What to produce -
Would you copy only the lines below, from the one containing "This screenshot has height=802, width=1664." through the very last one, leaving the pictures out?
━━━ Dataset records
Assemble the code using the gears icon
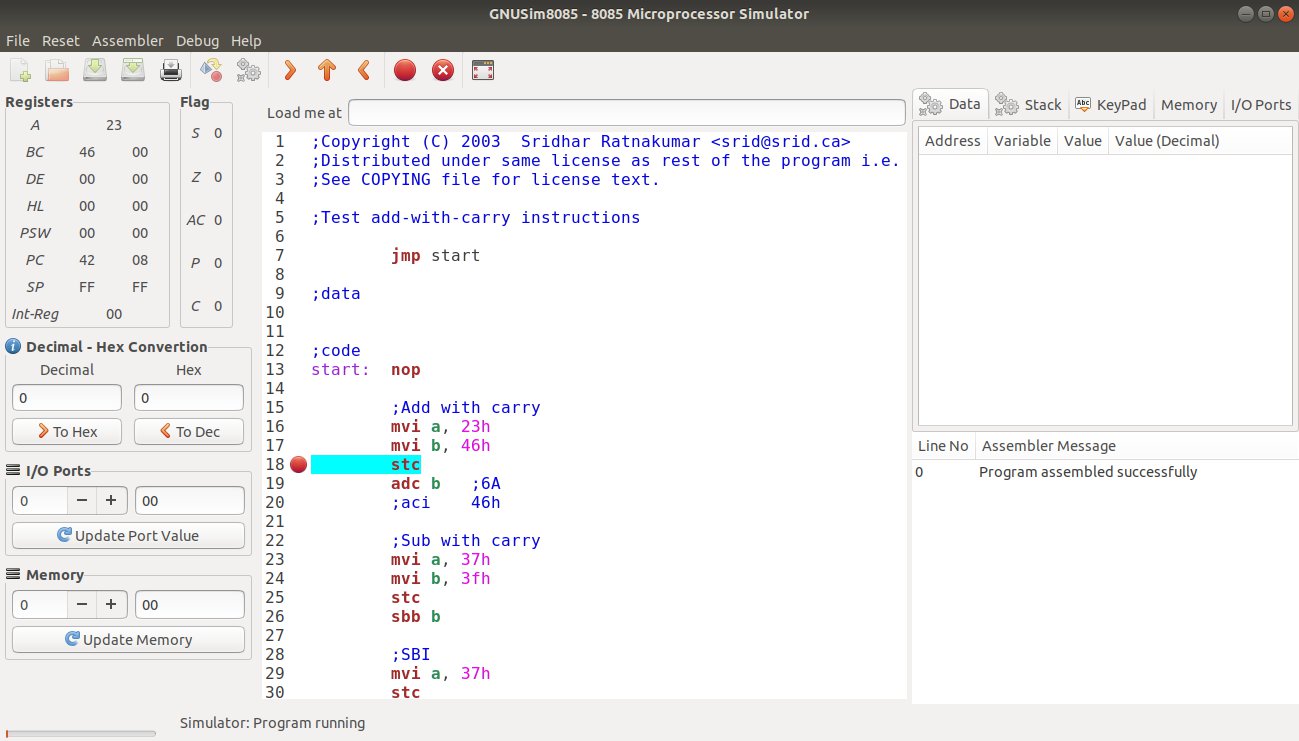This screenshot has height=741, width=1299. 248,70
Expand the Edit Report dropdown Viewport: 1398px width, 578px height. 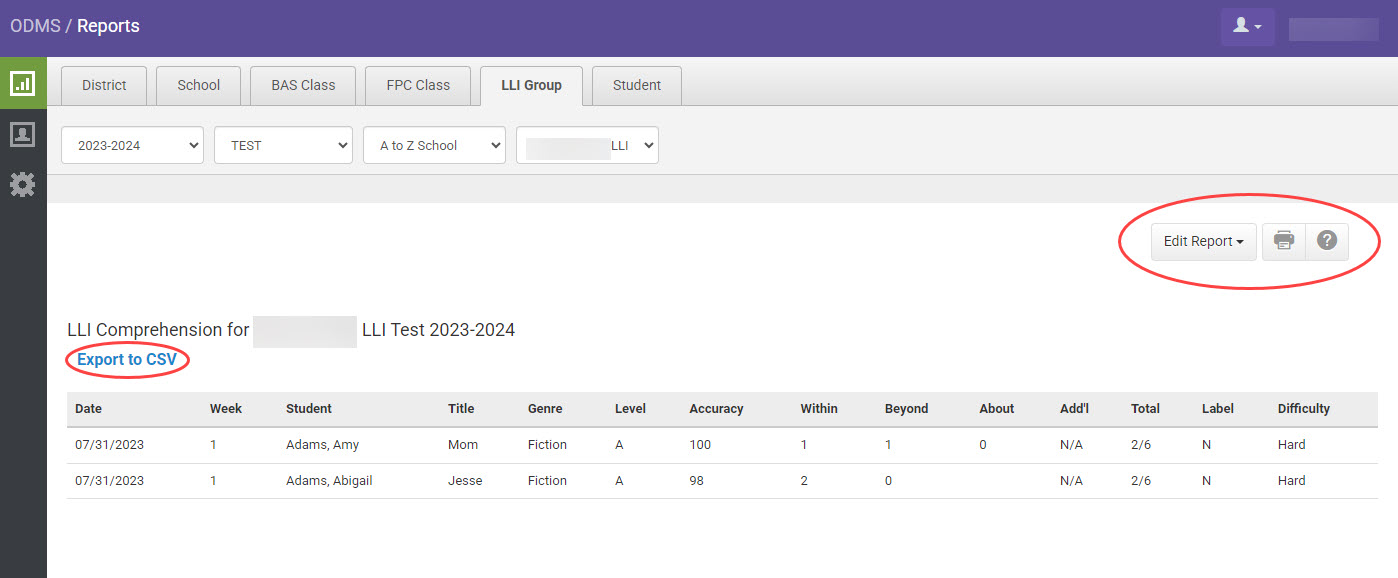tap(1203, 241)
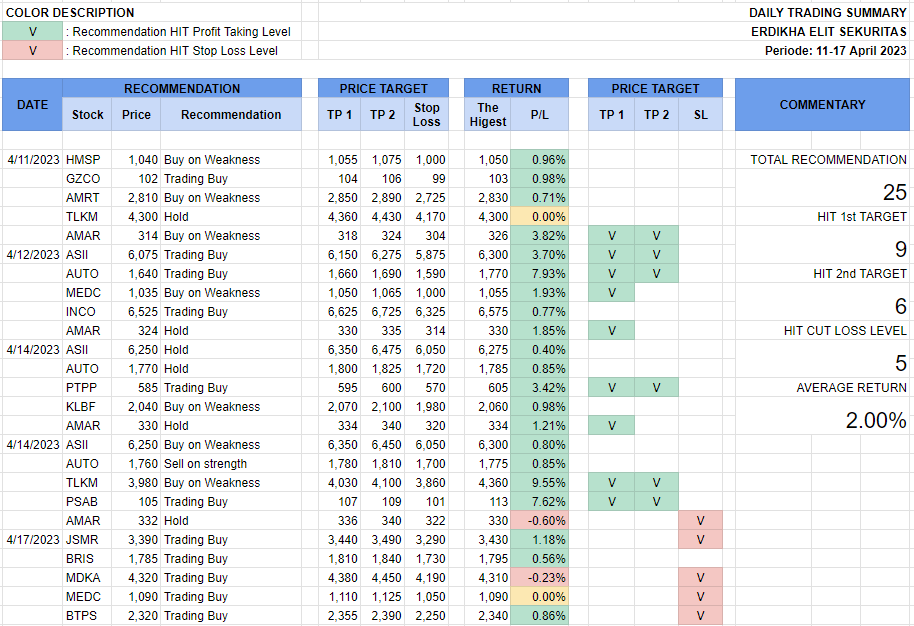
Task: Click the SL mark in the BTPS row
Action: click(700, 616)
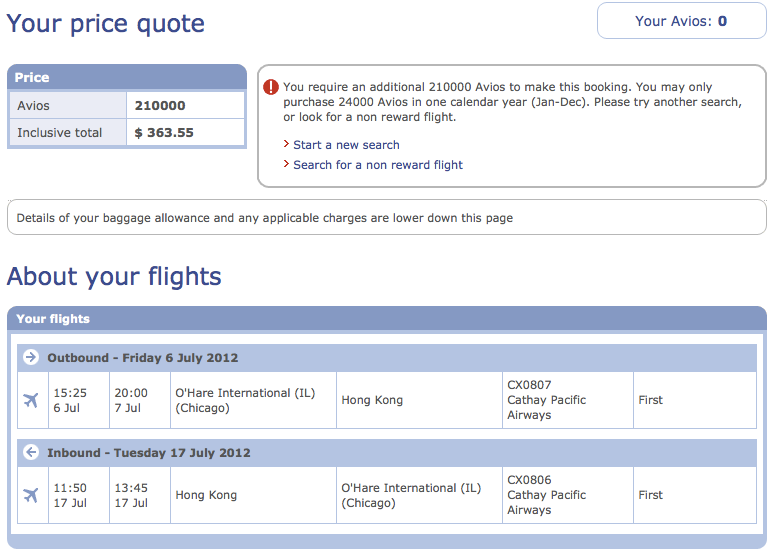This screenshot has height=559, width=777.
Task: Click the airplane icon for flight CX0807
Action: 31,399
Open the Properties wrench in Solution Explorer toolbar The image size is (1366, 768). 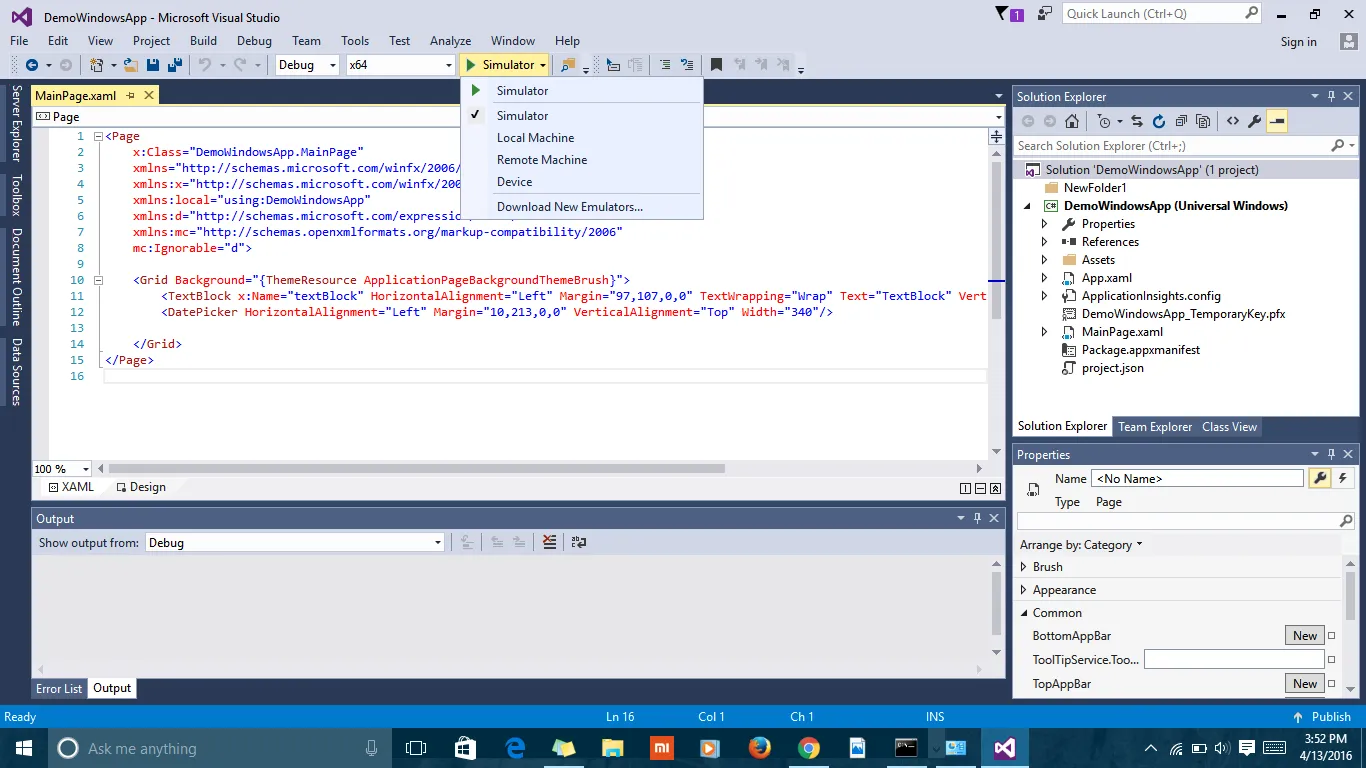(1254, 121)
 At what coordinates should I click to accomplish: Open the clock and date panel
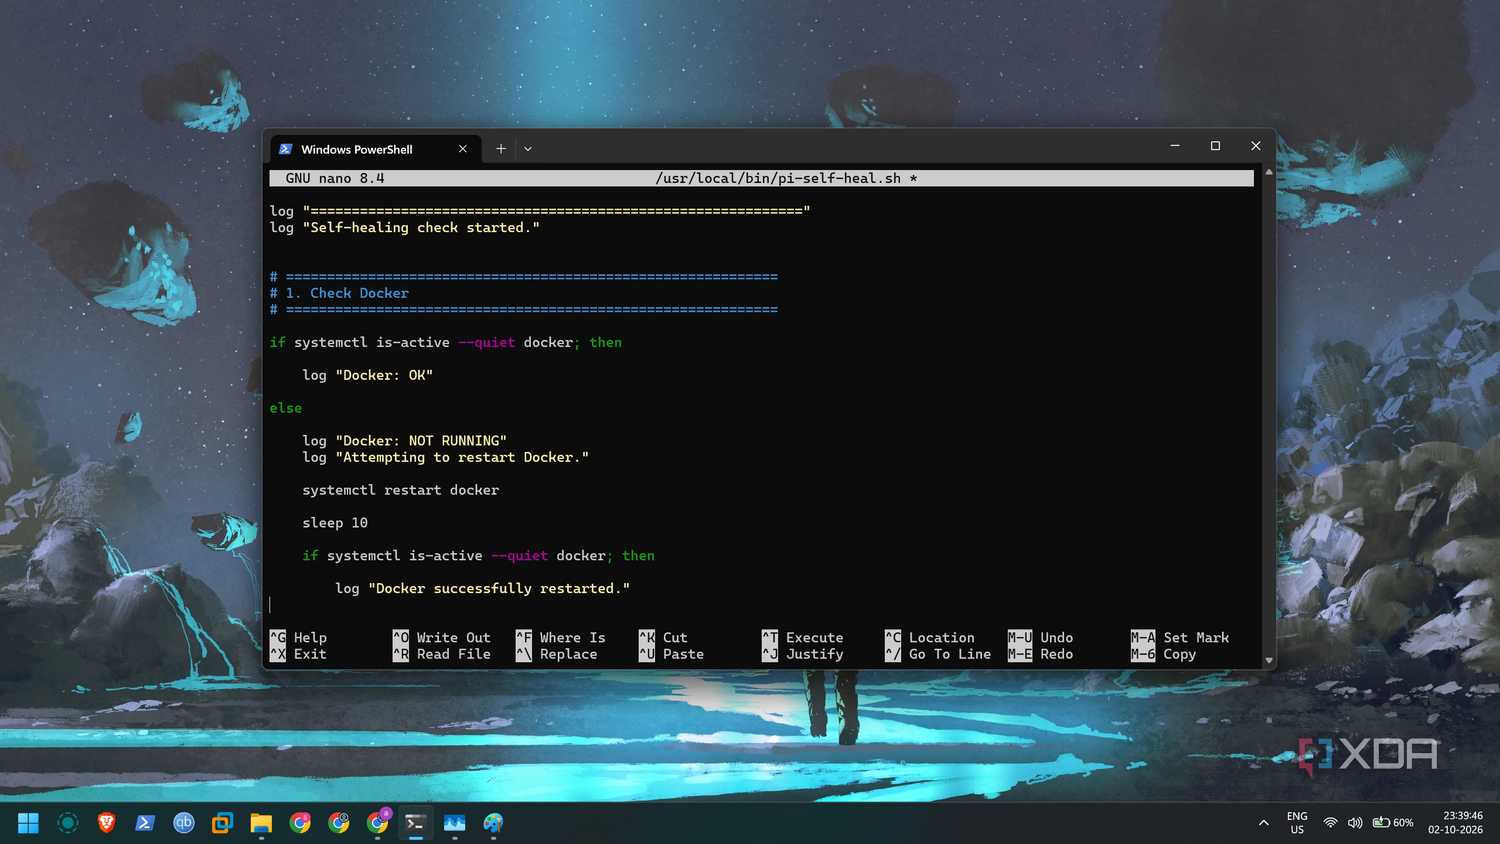tap(1456, 823)
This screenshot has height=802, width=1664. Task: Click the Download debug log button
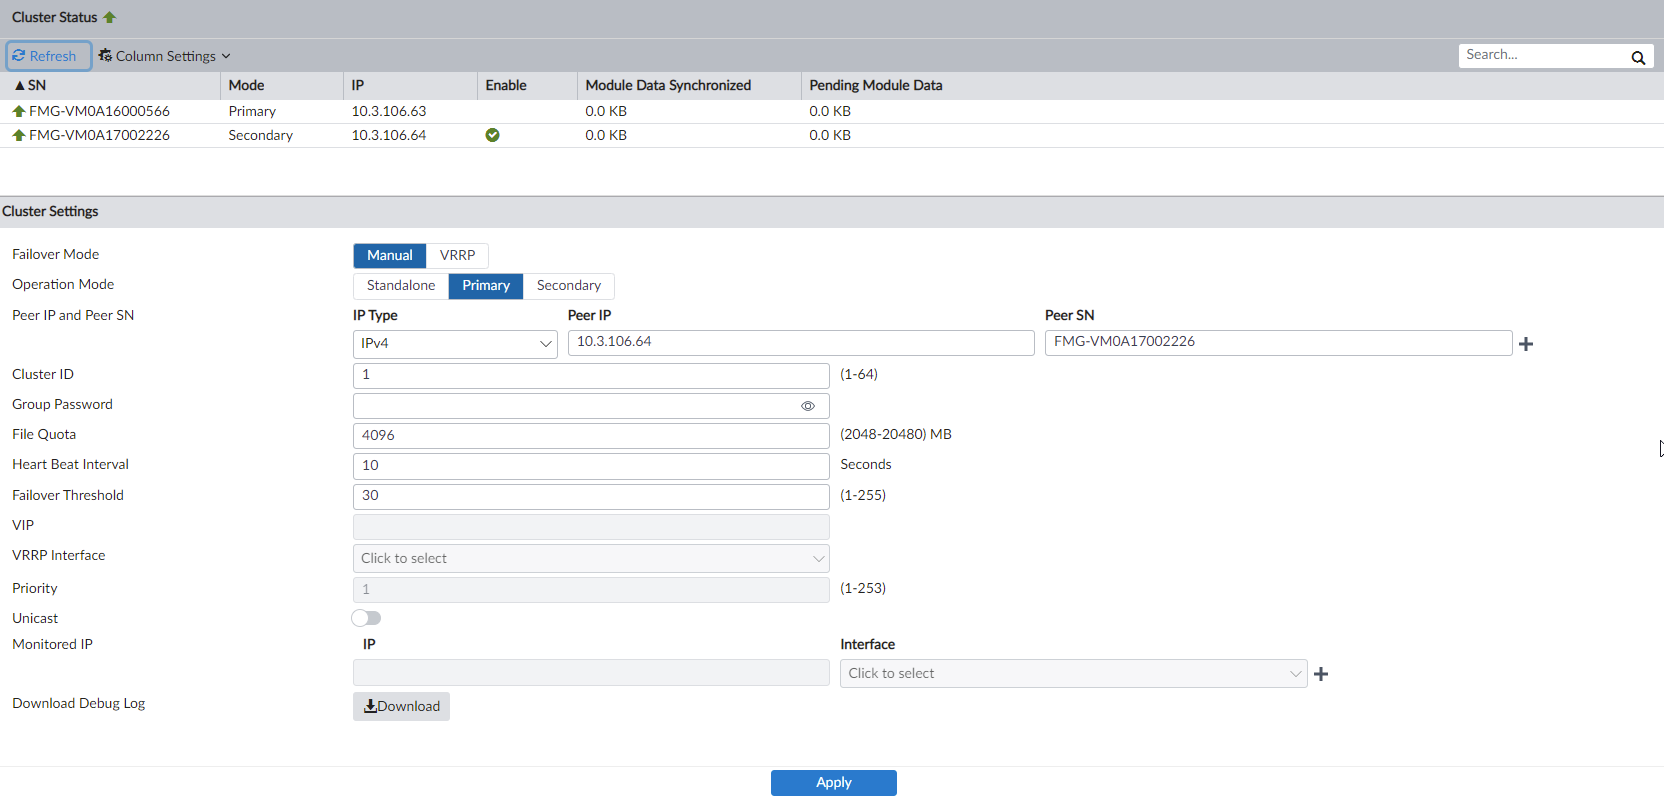click(x=401, y=706)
━━━━━━
Task output -
This screenshot has height=802, width=1664. Task: Click the Download debug log button
click(x=401, y=706)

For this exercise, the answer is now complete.